Though long-term relationships are often more life-changing than short-term ones, most of us have had at least one or two brief encounters that made a major impact. That impact is perhaps most felt when the relationship comes to an end. You might find yourself crying for hours and numbing yourself with pints of ice cream after losing a blink-and-you-miss-it relationship, just as you would after breaking up with a partner you were with for years. That may be why memes have popped up all over social media, from Twitter to TikTok, expressing how hard it can be to recover from three-month situationships and other short ill-defined relationships.
Sometimes, the relationships that were never meant to last can be the most painful to recover from. If you're struggling to move on from a short-lived romance, these reasons may explain why.
Closure can be harder to get
Grieving a breakup is difficult, especially when there's no closure. As relationship therapist Stephanie Ambrosius explained to Stylist, closure helps you identify what went wrong and the lessons that can be learned from it: "Once you've got some clarity on this, it can make it easier to understand what's happened and move on."
However, closure might be harder to get after a short-lived relationship dies out. With a long, multi-year relationship, you have time to assess your differences and incompatibilities. When things go awry, you might feel heartbroken, but you likely also have some sense of what led to the breakup. And if you don't, you can often at least start a dialogue with your ex to understand their point of view.
These conversations can be crucial in gaining closure, though they can be harder to start after a brief relationship ends. A partner you've only been with for a few weeks may break up over text or abruptly call it off without offering any real explanation. Or worse, they may ghost you completely, something that is less likely to happen if you, say, live together or co-parent a child.
Your grief may be ignored
When you think of an earth-shattering breakup, you probably imagine a long, deeply connected relationship coming to a heartbreaking end. If your relationship only lasted a few weeks or a couple of months, you might believe that your grief is unreasonable, and this may be reinforced by friends telling you to just get over your "fling." If your breakup had followed a longer relationship, however, there's a good chance they would be quick to offer support.

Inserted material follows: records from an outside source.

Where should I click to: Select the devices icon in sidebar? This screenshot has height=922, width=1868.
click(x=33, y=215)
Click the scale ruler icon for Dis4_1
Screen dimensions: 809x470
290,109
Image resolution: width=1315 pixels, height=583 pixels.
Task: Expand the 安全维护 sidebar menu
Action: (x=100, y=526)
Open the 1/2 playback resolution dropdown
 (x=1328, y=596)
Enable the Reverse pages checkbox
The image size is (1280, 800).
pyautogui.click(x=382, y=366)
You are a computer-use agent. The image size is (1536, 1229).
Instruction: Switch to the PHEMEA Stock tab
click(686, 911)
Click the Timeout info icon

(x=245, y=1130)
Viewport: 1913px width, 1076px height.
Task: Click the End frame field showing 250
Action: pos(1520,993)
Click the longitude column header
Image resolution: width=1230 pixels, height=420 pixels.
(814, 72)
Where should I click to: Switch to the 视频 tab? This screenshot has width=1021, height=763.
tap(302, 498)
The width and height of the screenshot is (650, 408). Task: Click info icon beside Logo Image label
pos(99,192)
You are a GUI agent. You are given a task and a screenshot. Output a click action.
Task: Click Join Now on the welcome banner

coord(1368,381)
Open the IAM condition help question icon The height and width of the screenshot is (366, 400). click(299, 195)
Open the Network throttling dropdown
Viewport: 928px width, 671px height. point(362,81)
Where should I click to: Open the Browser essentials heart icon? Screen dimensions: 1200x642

Even if others brush off your experience as a forgettable blip in your romantic timeline, it's important to show yourself empathy. Grief can follow any life change, including the loss of a relationship you had high hopes for. Feeling upset is a totally normal response, and trying to force yourself to get over the breakup may only make it harder to heal in the end.
Another reason why your feelings are valid: You're coming down from a natural high. According to a 2010 study published in The Journal of Sexual Medicine, the early stages of falling in love are marked by intense spikes in brain chemicals including oxytocin and adrenaline, creating a euphoric effect. Breaking up after a few weeks, when you're likely still drunk on this chemical cocktail, can be incredibly distressing. In this way, ending a short-lived relationship might even be more shocking to your brain than ending a longer-lasting one.